Chilled, dry “fino” sherry is a wonderful match with tapas, olives, ham, sausage and basically anything spicy and salty. Many of those dishes are starters and fino or manzanilla styles of sherry can easily accompany a main dish of seafood, smoked salmon, squid and almost any grilled fish. Respected dining establishments know the key to fino sherry is a newly opened fresh, zesty bottle. This is not the style of sherry that can sit forlornly on the bar shelf for months. This style of wine is at its best when opened and consumed within a day or so.
The soup challenge
If a soup is a simple broth or thin liquid it will most likely be an awkward pairing with any wine. Texture and main ingredients are key for a starter soup and wine pairing. The texture may be an addition of noodles, hearty vegetables, meats or even couscous and barley.

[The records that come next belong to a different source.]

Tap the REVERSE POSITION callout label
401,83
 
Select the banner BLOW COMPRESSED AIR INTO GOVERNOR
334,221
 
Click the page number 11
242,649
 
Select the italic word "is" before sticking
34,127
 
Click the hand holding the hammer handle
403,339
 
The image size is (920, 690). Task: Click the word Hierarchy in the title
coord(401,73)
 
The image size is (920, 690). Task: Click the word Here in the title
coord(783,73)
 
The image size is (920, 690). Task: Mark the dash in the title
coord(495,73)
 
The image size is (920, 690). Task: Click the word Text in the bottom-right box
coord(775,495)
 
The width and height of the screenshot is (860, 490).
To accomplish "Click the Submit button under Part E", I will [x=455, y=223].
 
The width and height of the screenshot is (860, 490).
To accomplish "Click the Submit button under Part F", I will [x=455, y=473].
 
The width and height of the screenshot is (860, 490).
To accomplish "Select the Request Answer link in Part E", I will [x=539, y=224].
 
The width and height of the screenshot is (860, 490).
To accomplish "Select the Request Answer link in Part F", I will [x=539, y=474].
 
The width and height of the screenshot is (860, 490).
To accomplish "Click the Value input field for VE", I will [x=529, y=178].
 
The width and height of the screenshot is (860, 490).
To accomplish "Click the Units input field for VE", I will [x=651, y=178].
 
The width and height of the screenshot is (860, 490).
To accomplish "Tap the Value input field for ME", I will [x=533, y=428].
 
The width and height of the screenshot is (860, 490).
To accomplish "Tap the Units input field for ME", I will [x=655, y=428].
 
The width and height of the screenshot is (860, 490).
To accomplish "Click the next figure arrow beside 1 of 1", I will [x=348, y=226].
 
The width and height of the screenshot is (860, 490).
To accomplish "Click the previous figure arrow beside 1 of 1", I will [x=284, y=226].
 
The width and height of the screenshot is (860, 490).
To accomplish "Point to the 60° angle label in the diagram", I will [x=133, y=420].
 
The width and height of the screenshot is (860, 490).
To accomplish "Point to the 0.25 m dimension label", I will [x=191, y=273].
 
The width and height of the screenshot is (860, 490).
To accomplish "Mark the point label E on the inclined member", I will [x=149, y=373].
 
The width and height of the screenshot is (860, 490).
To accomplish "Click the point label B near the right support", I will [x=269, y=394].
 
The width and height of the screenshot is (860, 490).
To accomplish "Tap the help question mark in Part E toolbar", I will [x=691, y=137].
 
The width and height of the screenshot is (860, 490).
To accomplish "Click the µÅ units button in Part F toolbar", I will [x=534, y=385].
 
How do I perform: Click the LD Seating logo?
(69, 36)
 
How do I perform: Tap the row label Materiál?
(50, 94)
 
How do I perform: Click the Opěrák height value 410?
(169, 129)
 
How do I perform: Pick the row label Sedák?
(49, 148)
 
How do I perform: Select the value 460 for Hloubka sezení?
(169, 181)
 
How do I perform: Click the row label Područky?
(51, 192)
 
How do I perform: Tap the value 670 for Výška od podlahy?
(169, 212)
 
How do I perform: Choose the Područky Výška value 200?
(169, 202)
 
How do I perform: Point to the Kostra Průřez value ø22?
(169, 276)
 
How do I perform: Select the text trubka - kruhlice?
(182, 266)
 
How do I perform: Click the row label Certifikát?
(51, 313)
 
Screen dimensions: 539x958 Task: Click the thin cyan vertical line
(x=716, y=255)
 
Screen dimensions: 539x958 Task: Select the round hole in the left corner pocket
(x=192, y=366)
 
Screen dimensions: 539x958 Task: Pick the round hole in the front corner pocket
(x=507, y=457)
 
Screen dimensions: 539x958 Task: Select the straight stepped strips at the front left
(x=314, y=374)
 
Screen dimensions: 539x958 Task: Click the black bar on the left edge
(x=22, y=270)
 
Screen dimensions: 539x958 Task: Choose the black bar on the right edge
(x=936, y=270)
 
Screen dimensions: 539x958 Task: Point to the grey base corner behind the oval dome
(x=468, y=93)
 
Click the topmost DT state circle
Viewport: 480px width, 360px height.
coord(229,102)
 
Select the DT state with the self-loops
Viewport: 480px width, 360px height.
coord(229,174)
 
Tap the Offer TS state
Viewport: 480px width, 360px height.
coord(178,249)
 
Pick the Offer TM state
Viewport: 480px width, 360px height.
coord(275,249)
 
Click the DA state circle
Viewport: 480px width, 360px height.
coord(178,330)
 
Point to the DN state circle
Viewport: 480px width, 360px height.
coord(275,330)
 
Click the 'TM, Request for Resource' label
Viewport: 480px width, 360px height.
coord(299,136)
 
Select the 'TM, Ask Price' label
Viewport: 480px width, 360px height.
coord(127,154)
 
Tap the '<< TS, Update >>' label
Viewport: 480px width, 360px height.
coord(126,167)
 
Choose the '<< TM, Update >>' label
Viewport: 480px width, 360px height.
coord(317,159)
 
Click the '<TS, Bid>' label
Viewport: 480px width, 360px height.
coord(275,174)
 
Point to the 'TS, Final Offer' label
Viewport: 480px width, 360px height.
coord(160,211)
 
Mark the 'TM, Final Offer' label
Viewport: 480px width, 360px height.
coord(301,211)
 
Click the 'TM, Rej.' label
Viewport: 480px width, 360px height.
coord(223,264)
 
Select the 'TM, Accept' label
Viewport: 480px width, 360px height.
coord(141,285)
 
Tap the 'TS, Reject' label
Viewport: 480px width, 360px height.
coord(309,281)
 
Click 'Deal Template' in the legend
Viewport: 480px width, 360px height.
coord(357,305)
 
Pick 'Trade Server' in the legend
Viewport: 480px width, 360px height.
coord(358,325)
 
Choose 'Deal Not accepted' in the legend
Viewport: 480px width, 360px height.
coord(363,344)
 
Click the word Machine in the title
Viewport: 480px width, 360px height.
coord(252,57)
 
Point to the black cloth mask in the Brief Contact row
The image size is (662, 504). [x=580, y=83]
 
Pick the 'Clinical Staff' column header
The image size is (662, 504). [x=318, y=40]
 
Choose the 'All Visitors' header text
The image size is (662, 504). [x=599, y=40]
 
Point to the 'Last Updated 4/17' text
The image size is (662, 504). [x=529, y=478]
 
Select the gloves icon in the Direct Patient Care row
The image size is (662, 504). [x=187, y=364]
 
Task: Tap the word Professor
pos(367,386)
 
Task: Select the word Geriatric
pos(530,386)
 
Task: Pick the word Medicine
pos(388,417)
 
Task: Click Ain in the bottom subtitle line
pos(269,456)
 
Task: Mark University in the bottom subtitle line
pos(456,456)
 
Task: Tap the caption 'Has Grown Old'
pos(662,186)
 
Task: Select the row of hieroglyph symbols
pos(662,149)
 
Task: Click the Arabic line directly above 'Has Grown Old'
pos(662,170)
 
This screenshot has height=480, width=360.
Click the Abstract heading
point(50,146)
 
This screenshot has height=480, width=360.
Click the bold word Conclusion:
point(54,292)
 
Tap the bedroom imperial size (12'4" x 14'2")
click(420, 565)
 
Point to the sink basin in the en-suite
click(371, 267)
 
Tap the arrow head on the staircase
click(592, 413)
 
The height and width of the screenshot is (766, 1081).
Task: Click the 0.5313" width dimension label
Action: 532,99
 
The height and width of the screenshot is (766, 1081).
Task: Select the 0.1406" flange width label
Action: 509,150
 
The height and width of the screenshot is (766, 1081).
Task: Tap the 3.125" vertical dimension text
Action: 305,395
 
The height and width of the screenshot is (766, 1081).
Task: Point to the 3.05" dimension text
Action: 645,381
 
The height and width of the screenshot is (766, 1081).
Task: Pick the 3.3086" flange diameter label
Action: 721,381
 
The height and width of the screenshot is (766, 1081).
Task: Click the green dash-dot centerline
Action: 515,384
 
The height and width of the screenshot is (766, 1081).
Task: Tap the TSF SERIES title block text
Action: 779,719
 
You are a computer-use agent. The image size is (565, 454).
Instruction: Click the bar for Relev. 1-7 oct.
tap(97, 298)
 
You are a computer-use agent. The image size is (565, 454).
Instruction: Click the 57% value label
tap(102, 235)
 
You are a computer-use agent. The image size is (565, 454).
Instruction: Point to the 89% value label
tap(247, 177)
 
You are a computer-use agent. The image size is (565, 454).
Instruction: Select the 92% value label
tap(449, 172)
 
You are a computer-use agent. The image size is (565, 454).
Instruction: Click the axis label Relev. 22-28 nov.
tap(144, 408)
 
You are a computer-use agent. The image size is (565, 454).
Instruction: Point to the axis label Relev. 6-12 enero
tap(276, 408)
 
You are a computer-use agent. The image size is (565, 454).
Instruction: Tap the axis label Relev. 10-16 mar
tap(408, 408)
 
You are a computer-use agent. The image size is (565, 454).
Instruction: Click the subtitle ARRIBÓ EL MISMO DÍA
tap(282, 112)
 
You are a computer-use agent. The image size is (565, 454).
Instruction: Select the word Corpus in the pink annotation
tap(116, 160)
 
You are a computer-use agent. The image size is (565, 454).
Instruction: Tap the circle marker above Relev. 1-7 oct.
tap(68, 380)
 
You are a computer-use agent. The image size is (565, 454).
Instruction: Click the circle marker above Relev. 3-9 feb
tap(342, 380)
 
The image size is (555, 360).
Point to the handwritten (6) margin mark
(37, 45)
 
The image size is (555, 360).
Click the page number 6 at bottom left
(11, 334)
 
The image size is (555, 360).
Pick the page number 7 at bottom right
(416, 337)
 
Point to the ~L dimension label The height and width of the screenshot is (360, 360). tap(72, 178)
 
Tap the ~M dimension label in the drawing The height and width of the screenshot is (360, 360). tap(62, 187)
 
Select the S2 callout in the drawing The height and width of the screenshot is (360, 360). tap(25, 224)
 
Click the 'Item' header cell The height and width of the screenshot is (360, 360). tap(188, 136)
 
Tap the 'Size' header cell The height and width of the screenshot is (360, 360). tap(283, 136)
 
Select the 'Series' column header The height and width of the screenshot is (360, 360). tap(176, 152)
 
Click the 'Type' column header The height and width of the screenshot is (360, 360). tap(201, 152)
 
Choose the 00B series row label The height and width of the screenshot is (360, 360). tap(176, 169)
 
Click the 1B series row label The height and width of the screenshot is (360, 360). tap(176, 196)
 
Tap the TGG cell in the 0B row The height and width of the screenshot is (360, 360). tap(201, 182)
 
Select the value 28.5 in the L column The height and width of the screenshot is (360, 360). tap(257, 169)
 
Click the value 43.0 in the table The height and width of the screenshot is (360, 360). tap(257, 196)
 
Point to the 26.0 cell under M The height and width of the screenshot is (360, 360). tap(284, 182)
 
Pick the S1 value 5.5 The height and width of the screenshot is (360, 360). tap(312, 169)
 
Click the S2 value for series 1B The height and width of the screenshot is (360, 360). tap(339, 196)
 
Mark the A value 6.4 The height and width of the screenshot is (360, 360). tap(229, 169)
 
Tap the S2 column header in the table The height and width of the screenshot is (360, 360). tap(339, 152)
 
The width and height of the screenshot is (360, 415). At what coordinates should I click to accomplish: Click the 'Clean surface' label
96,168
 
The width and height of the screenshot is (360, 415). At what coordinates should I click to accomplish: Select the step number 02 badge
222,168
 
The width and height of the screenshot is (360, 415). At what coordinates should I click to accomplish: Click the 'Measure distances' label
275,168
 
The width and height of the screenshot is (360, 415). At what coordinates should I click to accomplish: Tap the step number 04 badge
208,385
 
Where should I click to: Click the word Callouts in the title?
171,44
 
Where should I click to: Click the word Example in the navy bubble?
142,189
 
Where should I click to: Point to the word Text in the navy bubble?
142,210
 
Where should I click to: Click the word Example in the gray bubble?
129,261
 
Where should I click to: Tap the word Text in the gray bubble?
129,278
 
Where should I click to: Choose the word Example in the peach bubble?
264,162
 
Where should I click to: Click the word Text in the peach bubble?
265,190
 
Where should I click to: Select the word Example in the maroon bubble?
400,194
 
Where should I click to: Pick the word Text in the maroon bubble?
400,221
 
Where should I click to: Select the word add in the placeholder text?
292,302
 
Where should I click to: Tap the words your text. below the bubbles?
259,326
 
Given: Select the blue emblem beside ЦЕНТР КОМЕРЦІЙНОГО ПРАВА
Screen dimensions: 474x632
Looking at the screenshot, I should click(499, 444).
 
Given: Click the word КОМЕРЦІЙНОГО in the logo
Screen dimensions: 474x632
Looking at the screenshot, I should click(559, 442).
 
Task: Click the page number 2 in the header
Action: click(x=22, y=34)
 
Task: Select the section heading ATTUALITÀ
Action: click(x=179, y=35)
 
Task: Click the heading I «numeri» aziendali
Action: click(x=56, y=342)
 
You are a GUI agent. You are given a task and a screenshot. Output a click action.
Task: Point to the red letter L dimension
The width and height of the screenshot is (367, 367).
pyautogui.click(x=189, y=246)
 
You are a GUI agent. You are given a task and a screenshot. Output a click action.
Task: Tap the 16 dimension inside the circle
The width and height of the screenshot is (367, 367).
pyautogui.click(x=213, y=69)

Soups with texture similar to stew tend to pair easier with wine. As with all food and wine combinations, consider the key ingredients. Pair a light vegetable broth based soup with a lighter bodied white wine. A robust, braised beef soup needs a fuller bodied wine to compete with the dish.
Bubbly simply works
Some of us think of Champagne only with celebration but it’s one of the most food friendly wines we have in restaurants and wine shops. It easily manages a clash of food flavors, weights and textures. Sparkling wine and Champagne are among the most versatile, and popping a bottle of bubbly is the ideal start for any dinner. It is but one of the few wines able to join you with the appetizer and end with dessert.